- Born: 1904
- Died: 15 September 1954 (aged 49–50) Germany
- Allegiance: United Kingdom
- Branch: British Army
- Service years: 1924–1954
- Rank: Major-General
- Service number: 30902
- Unit: 15th/19th The King's Royal Hussars
- Commands: 6th Armoured Division (1953–1954) 22nd Armoured Brigade (1947–1949) 26th Armoured Brigade (1944–1945) 1st Royal Gloucestershire Hussars (1942)
- Conflicts: Second World War
- Awards: Companion of the Order of the Bath Commander of the Order of the British Empire Distinguished Service Order Mentioned in Despatches
- Relations: Admiral Francis Mitchell (father) Dame Mona Mitchell (daughter) Reverend Patrick Mitchell (cousin)

= Francis Mitchell (British Army officer) =

British Army general (1904–1954)

Major-General Francis Neville Mitchell, (1904 – 15 September 1954) was a British Army officer who commanded the 6th Armoured Division from 1953 until his death in 1954.

==Military career==
Born the eldest son of Admiral Francis Mitchell and a cousin of Patrick Mitchell, Mitchell graduated from the Royal Military College, Sandhurst and was commissioned into the 15th/19th The King's Royal Hussars in 1924.
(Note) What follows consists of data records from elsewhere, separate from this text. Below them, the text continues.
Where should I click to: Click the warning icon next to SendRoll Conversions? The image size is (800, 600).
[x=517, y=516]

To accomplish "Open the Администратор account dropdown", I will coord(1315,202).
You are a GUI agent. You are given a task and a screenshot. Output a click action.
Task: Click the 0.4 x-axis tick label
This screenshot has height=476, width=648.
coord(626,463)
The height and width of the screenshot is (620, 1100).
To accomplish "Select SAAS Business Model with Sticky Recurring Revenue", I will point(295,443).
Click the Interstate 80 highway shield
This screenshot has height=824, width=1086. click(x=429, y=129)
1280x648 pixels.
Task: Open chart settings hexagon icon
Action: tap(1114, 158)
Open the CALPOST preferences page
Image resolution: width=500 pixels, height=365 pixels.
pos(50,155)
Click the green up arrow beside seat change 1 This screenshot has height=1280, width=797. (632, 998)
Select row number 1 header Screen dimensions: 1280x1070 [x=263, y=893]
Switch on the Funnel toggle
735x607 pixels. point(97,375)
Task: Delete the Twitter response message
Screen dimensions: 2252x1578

Mitchell served in the Second World War as an instructor at the Staff College, Camberley from 1940, as a General Staff Officer with the 9th Armoured Division from 1941 and as Commanding Officer of the 1st Royal Gloucestershire Hussars from 1942. He was appointed commander of the 26th Armoured Brigade in Italy in 1944, and Assistant Deputy Adjutant-General at Allied Forces Headquarters in 1945. At the end of the war he was appointed a Commander of the Order of the British Empire.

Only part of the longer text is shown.